Start of Material for the task
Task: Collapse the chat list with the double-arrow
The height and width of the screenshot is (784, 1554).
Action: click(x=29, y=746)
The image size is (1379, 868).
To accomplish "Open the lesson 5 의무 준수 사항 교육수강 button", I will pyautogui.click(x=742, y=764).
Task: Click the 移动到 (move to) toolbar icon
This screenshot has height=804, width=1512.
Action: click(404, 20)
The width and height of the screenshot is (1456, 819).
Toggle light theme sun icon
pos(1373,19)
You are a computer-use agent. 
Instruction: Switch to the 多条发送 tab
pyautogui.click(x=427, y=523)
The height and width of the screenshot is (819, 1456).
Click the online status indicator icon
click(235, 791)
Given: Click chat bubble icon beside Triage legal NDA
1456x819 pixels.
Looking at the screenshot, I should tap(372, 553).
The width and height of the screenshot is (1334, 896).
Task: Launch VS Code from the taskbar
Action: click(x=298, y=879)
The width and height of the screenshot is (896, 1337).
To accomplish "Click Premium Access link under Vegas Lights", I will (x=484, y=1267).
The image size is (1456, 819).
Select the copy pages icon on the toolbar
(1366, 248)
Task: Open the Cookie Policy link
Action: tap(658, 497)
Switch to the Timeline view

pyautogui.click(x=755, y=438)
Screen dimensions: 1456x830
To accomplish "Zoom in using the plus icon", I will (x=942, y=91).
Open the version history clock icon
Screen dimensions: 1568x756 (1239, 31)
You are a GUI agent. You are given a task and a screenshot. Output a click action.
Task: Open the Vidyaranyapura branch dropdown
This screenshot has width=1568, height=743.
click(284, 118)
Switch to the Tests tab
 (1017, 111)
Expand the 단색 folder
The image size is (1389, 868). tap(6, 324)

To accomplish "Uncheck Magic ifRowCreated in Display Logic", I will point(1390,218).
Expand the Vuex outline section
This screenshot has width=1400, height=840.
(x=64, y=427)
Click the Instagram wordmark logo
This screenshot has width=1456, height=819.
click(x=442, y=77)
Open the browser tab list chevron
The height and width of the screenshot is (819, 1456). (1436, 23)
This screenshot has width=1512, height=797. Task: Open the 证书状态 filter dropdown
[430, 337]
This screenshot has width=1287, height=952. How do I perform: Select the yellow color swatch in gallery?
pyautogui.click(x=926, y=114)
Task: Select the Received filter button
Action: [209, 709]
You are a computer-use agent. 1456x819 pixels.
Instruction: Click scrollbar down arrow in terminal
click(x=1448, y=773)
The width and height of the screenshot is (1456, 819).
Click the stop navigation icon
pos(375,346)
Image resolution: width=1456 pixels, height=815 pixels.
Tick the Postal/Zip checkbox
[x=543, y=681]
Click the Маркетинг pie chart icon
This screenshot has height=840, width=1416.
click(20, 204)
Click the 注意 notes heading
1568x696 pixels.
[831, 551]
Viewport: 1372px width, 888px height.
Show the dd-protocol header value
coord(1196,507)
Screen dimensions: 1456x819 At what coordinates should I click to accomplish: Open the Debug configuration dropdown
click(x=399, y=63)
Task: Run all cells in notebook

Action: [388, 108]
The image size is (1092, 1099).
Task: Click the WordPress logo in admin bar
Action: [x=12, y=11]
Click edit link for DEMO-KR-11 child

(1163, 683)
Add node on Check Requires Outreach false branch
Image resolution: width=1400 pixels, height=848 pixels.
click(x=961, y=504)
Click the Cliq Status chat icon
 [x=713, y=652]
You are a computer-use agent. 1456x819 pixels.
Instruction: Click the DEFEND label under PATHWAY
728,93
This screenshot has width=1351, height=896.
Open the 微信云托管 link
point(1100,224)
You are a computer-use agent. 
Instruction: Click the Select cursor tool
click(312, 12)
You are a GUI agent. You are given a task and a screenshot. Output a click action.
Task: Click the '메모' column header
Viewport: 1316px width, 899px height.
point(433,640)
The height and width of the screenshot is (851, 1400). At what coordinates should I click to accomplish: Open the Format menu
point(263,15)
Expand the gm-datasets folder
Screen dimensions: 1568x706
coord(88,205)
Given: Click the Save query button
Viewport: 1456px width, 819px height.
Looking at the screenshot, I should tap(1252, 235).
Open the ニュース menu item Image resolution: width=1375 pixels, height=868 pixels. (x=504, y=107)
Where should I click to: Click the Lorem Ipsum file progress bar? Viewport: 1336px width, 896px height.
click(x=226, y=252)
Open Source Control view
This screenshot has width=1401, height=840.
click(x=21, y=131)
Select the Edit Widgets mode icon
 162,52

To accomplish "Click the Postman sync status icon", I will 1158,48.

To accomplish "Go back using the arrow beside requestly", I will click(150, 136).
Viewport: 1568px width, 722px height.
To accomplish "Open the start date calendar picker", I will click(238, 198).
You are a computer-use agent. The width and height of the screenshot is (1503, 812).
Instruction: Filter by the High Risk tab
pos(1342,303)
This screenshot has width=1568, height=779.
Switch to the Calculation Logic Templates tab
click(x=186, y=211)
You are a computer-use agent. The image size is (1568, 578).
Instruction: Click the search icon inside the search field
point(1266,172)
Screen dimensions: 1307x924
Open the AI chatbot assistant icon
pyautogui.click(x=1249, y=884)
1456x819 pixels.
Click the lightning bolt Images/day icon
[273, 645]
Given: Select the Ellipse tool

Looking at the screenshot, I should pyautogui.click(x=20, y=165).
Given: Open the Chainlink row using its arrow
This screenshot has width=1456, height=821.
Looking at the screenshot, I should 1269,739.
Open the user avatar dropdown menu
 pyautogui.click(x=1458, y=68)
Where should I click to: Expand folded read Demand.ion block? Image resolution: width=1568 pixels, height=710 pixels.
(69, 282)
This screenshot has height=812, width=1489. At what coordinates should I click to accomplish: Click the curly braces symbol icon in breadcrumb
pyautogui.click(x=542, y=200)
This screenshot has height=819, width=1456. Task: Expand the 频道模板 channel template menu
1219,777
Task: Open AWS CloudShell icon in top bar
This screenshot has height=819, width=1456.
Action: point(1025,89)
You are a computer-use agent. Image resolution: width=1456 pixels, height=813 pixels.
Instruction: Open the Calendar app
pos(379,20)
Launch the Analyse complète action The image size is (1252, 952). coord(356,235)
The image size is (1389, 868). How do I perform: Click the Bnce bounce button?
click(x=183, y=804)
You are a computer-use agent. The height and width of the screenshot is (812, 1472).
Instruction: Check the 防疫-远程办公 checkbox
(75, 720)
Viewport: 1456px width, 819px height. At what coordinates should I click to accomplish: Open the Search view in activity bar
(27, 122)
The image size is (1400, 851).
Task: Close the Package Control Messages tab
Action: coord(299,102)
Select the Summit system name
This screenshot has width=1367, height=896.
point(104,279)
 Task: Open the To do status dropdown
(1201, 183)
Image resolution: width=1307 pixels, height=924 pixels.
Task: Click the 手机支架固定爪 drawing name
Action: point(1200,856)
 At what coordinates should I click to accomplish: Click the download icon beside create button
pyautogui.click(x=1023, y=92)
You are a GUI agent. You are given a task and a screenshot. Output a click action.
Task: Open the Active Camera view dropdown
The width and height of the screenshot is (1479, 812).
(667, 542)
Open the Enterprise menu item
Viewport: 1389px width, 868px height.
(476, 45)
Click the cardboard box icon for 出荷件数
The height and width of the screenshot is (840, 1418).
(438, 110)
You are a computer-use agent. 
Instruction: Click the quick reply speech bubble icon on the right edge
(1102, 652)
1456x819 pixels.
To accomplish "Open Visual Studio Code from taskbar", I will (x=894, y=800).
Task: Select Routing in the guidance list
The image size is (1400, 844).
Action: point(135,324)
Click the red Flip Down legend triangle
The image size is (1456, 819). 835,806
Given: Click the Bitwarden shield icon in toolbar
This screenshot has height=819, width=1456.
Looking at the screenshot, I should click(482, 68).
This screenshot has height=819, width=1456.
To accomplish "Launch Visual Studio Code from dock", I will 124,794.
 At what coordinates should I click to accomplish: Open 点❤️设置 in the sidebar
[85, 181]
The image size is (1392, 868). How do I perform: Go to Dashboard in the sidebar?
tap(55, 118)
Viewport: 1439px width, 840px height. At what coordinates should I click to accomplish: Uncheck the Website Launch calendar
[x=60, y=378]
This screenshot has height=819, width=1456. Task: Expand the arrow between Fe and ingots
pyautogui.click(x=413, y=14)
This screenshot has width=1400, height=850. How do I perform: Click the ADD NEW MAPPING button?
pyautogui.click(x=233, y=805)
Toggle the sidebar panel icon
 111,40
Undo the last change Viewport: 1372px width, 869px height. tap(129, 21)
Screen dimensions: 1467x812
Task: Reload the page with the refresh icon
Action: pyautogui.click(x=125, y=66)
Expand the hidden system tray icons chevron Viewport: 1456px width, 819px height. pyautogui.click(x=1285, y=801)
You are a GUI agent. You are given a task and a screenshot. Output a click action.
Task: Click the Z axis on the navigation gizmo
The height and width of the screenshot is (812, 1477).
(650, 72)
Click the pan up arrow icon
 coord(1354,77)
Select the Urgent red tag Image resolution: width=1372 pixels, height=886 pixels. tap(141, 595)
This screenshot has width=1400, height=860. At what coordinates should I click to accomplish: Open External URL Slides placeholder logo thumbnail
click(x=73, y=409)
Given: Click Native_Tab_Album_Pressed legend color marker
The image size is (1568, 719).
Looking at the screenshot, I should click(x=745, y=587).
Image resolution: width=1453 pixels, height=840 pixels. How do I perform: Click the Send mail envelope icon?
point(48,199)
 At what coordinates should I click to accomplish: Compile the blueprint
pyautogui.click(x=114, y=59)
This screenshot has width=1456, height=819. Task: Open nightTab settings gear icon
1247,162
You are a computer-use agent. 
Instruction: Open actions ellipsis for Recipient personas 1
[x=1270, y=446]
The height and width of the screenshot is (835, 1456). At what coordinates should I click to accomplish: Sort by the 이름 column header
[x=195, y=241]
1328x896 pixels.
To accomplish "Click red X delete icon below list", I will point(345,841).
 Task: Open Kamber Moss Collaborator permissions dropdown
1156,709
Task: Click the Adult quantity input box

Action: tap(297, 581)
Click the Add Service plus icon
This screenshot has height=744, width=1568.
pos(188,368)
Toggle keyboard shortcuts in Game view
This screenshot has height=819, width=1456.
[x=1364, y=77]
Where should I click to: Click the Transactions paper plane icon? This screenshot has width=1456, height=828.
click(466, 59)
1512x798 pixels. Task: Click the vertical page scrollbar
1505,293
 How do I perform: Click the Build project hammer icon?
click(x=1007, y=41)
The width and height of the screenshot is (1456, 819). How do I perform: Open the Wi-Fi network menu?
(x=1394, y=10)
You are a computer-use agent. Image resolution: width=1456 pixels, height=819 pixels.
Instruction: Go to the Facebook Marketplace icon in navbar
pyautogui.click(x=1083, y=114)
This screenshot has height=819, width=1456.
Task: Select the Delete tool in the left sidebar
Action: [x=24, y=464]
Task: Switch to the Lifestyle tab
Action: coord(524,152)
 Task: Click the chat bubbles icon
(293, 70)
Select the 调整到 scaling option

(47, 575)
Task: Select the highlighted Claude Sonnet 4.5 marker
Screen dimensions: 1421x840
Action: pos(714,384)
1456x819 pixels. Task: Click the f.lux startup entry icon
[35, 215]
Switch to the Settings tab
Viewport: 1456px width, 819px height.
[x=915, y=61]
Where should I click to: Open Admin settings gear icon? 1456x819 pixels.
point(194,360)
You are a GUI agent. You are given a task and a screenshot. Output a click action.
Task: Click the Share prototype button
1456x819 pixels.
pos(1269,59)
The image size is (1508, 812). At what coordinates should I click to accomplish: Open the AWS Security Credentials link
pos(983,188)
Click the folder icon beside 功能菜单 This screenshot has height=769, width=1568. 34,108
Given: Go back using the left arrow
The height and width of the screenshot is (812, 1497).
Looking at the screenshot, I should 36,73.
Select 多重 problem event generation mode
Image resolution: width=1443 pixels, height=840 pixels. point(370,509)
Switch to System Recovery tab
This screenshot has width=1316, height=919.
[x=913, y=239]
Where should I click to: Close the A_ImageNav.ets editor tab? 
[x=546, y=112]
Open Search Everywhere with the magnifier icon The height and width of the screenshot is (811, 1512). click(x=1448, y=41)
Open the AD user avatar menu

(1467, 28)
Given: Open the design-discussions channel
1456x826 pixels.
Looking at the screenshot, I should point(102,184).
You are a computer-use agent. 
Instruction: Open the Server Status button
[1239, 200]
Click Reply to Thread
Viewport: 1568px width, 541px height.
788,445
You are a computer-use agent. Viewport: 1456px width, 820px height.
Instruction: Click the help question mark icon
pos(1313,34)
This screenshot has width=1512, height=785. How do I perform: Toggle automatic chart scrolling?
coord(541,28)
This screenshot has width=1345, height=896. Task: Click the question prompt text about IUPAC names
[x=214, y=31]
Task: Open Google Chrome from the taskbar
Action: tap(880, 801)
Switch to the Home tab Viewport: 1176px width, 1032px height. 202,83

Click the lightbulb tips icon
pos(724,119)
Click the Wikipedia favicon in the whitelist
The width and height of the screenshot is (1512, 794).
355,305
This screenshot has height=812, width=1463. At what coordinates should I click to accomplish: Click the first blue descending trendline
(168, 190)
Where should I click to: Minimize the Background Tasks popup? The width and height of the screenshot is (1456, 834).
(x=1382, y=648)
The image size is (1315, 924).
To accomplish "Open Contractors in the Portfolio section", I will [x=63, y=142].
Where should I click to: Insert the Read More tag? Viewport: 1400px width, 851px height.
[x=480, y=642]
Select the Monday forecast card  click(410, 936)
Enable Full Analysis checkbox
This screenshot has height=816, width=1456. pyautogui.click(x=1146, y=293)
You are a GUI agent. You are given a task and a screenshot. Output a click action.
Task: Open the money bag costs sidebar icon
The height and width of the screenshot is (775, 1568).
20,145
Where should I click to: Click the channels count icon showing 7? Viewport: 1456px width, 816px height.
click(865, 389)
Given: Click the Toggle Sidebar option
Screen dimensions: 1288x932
End of Material for the task
-- Task requirements --
Lines from the entries that contain the string "will" are what must be copied.

-- Task output --
To accomplish "Open the lesson 5 의무 준수 사항 교육수강 button", I will pyautogui.click(x=742, y=764).
To accomplish "Click Premium Access link under Vegas Lights", I will (x=484, y=1267).
To accomplish "Zoom in using the plus icon", I will (x=942, y=91).
To accomplish "Uncheck Magic ifRowCreated in Display Logic", I will point(1390,218).
To accomplish "Click the Postman sync status icon", I will 1158,48.
To accomplish "Go back using the arrow beside requestly", I will click(150, 136).
To accomplish "Open the start date calendar picker", I will click(238, 198).
To accomplish "Open Visual Studio Code from taskbar", I will (x=894, y=800).
To accomplish "Launch Visual Studio Code from dock", I will 124,794.
To accomplish "Click red X delete icon below list", I will point(345,841).
To accomplish "Open Contractors in the Portfolio section", I will [x=63, y=142].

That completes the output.